How the Enforcement Cuts Into the Diversion Trade
The Essential Commodities Act, 1955 gives the Centre broad power to declare petroleum products as essential, and to direct states to enforce control orders that govern stocking, distribution and pricing. The toolkit available to district administrations is wider than is often appreciated, and most of it does not need fresh legislation to activate.
The Ministry has flagged four specific malpractices for enforcement:
- Bulk procurement routed through retail pump networks rather than the industrial channel.
- Unauthorised stocking above quantity caps fixed by state-level control orders.
- Black marketing of petroleum products outside licensed dealer routes.
- Diversion of cargoes meant for the public distribution system into private resale.

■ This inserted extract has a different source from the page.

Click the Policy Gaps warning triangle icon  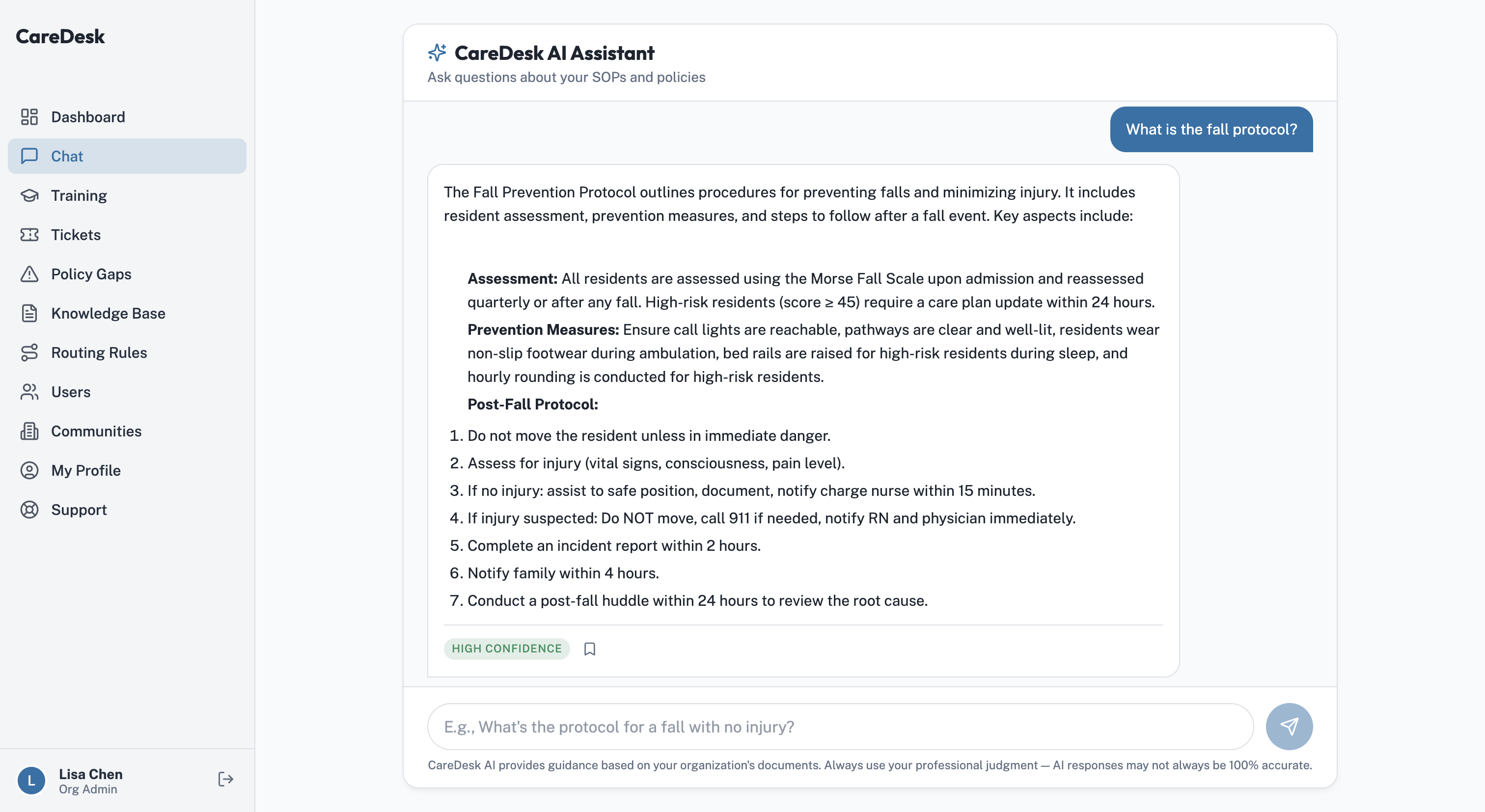29,274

Penalty exposure includes seizure of stocks, cancellation of dealer licences, fines and, in serious cases, custodial action. State-level enforcement squads, typically led by district collectors with civil supplies and police support, handled similar interventions during the 2022 diesel run-up, with most cases settled through stock surrender and dealer warnings rather than full prosecution. The signalling is the deterrent.
Where the Math Breaks for OMCs
The strain on Indian Oil, Bharat Petroleum and Hindustan Petroleum is now structural enough that the system’s design assumptions are under stress.

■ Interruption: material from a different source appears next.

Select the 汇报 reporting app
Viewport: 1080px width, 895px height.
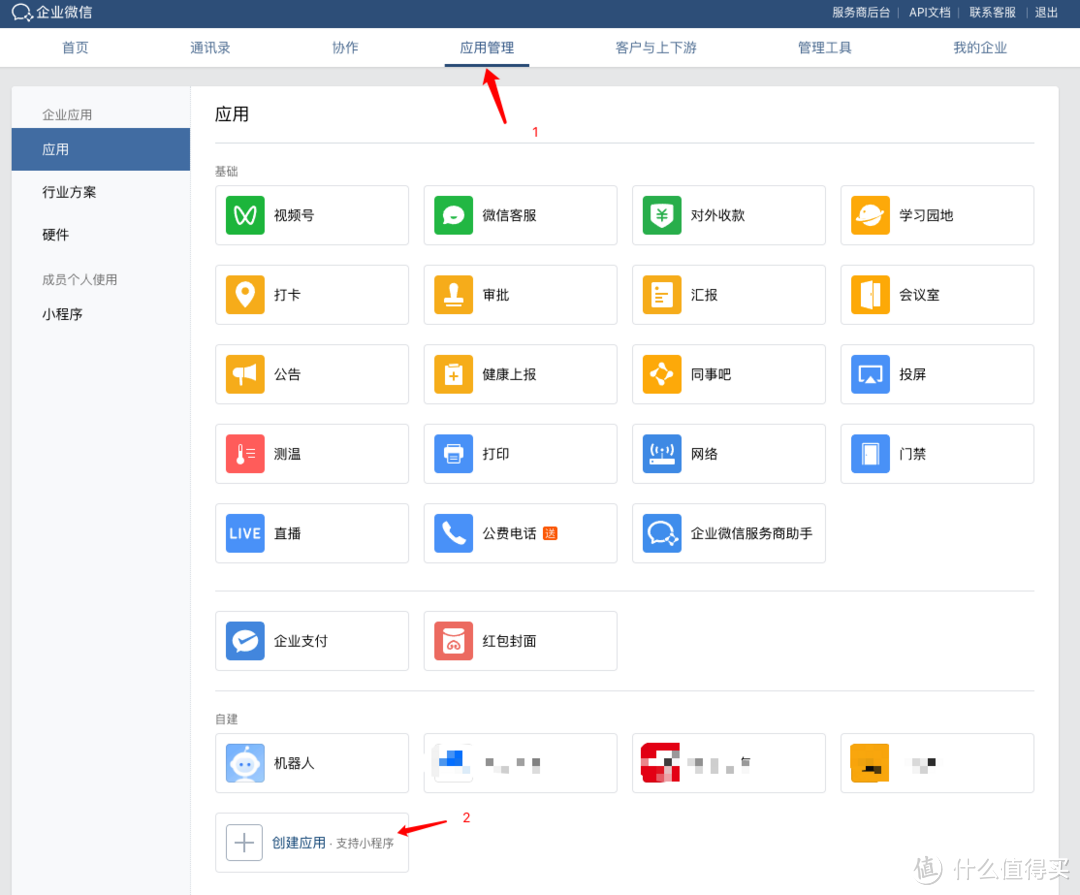coord(728,294)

- ₹550 crore: daily OMC losses across petrol, diesel and domestic LPG at current crude levels.
- 38%: private retailer high-speed diesel offtake decline in May, volumes mostly migrating to state pumps.
- 29%: fall in bulk customer volumes at state-run OMCs as buyers chase the retail price.

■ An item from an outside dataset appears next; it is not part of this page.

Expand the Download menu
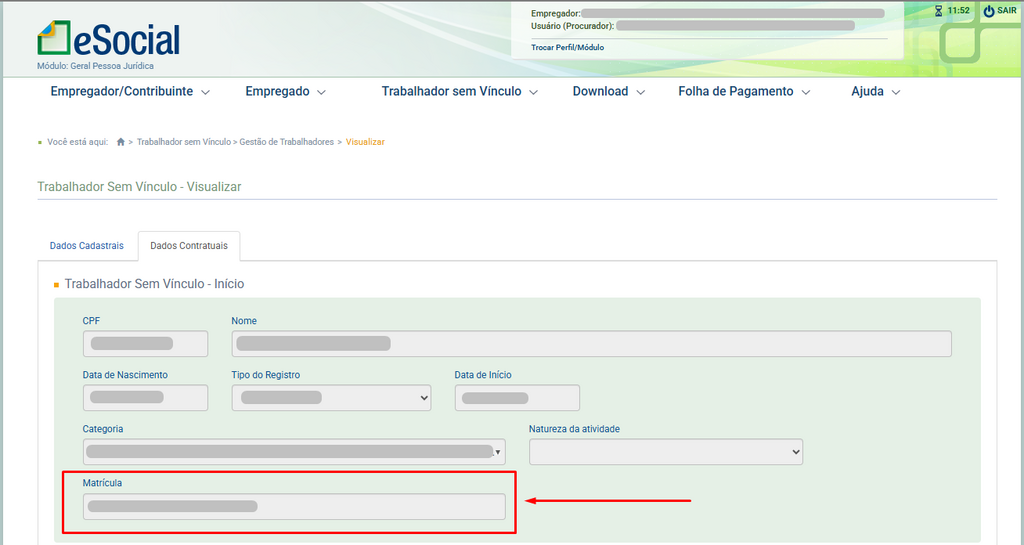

- 258.1 million tonnes: India’s installed refining capacity across 22 operating refineries, against FY26 domestic consumption of 243.2 million tonnes.
The cushion has a ceiling. Analysts tracking India’s refining sector put the break-even pump price at roughly ₹25 a litre above current retail levels under prevailing crude assumptions, an increase the government has shown no appetite to pass through during the current inflation cycle. As long as the gap between bulk and retail diesel sits near ₹54, every enforcement notice the Ministry issues fights a price signal worth more than its penalty exposure.
If crude eases back toward $90 in the second half, the spread compresses and the arbitrage closes on its own. If it does not, the special squads will be tested through July and a fresh pump hike becomes the only lever the Centre has left, even as Puri’s vision of India as a global refining and energy hub assumes financial headroom that the current losses are quietly burning through.